# Piranha with a complete flat head



## Trillyen (Sep 2, 2003)

I was wondering what kind of p i have because its head is vertically flat like the up and down ways.Most ps heads kinda come out in a damn near maybe almost to a point shape, but this one p i got was born with a flat head, i was wondering if this was the characteristic of a particular species or what i think he looks sooo cool like that, but its pretty unusual u dont see many like this.its back is damn near flat to there is hardly no arch.Is this a rare species?I bought it out of a tank mixed in with some reds!


----------



## Nethius (Feb 23, 2003)

got any pics?


----------



## fishofury (May 10, 2003)

how long have you had him. it was probably not well fed. post up some pics so we can see what you're talking about. keep us updated.


----------



## Judazzz (Jan 13, 2003)

Does it look like this one: Serrasalmus elongatus?

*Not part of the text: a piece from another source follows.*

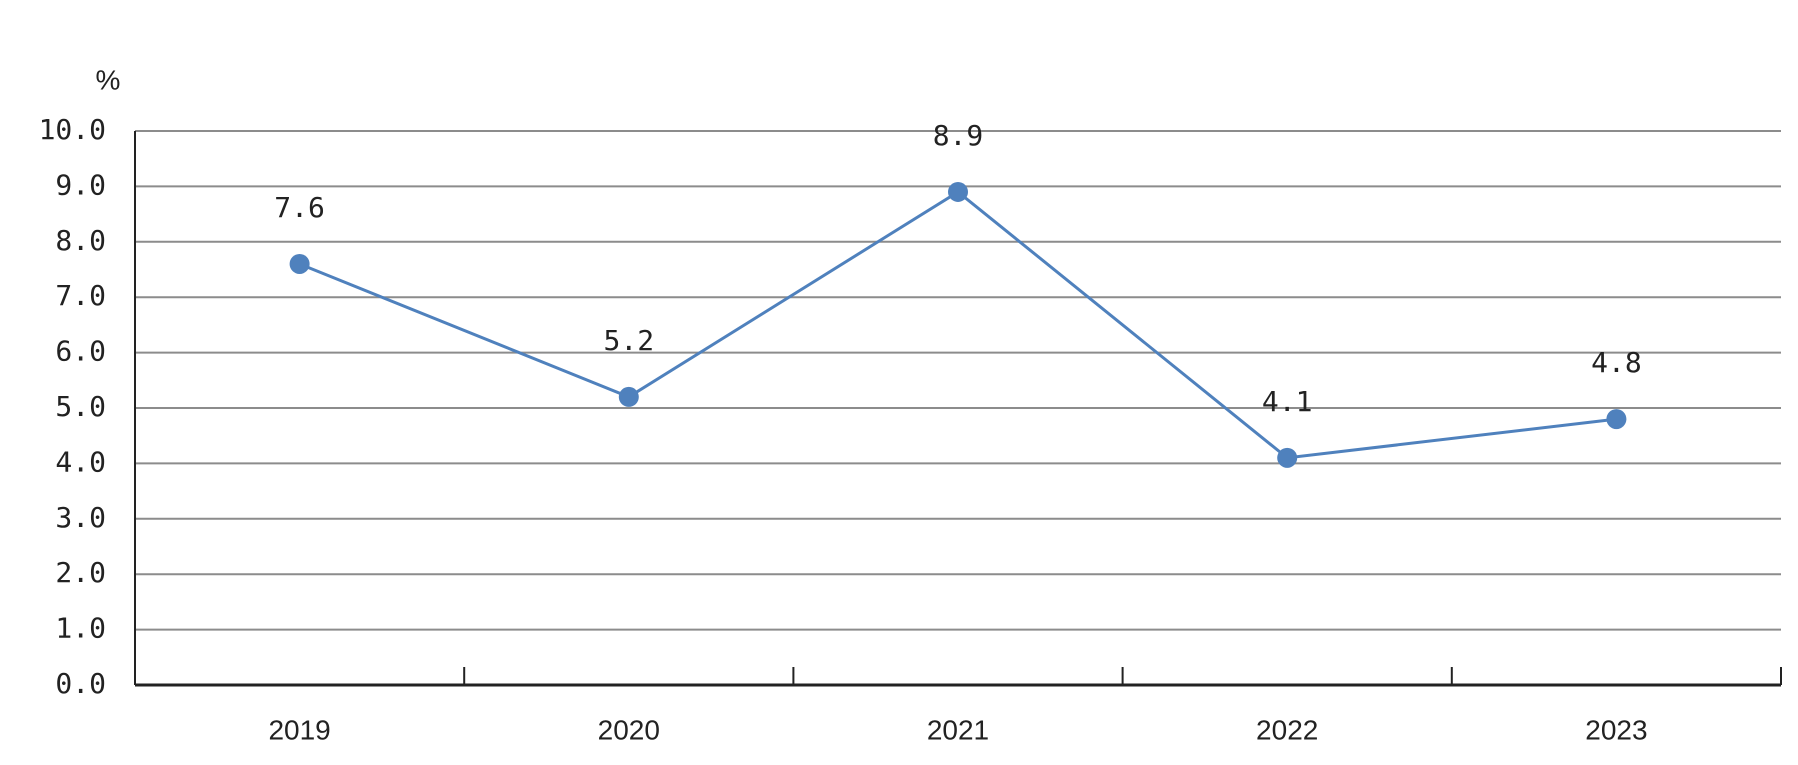 The width and height of the screenshot is (1798, 765). I want to click on data-label: 4.8, so click(1616, 362).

btw: what size is it: many juvenile piranha's, including pygo's, have a more pointy snouts than older specimen...


----------



## tecknik (Jul 18, 2003)

Whoa, i'd like to see what this p looks like


----------



## wrathofgeo (Aug 23, 2003)

whered you get it at>?


----------



## wrathofgeo (Aug 23, 2003)




----------



## Xenocobra (Sep 6, 2003)

pics would help :nod:


----------



## Makoa84 (Aug 27, 2003)

yeah post some pics up and where did u get it????


----------



## SERRAPYGO (Feb 4, 2003)

Moved to piranha species ID.

Could be a deformity.


----------



## 10RedBellyPiranhas (Aug 24, 2003)

yah post some pictures :nod:

-Steve


----------



## bbq (Jun 3, 2003)

Yea very interesting..post sum pics


----------



## Trillyen (Sep 2, 2003)

I got some pics, but i have no idea how to get them up or id have those cool pics under my name like u guys if u got time could some one tell me how to put them, up then id have all kind of pics like of my flat head and no judazz it didnt look like that one its face is flat like it ran into a wall like vertically up and down flat, but ill show u but u gotta tell me.ok.


----------



## tecknik (Jul 18, 2003)

You need to have 100posts to be able to post a pic. If you want, you can email it to me and I can post them up for you


----------



## iLLwiLL (Jun 13, 2003)

when you make a new post, use the use the "file attachments" feature. its located right above the "reply" button.

~Will.


----------



## mmmike247 (Jul 22, 2003)

pics would be hella tite!


----------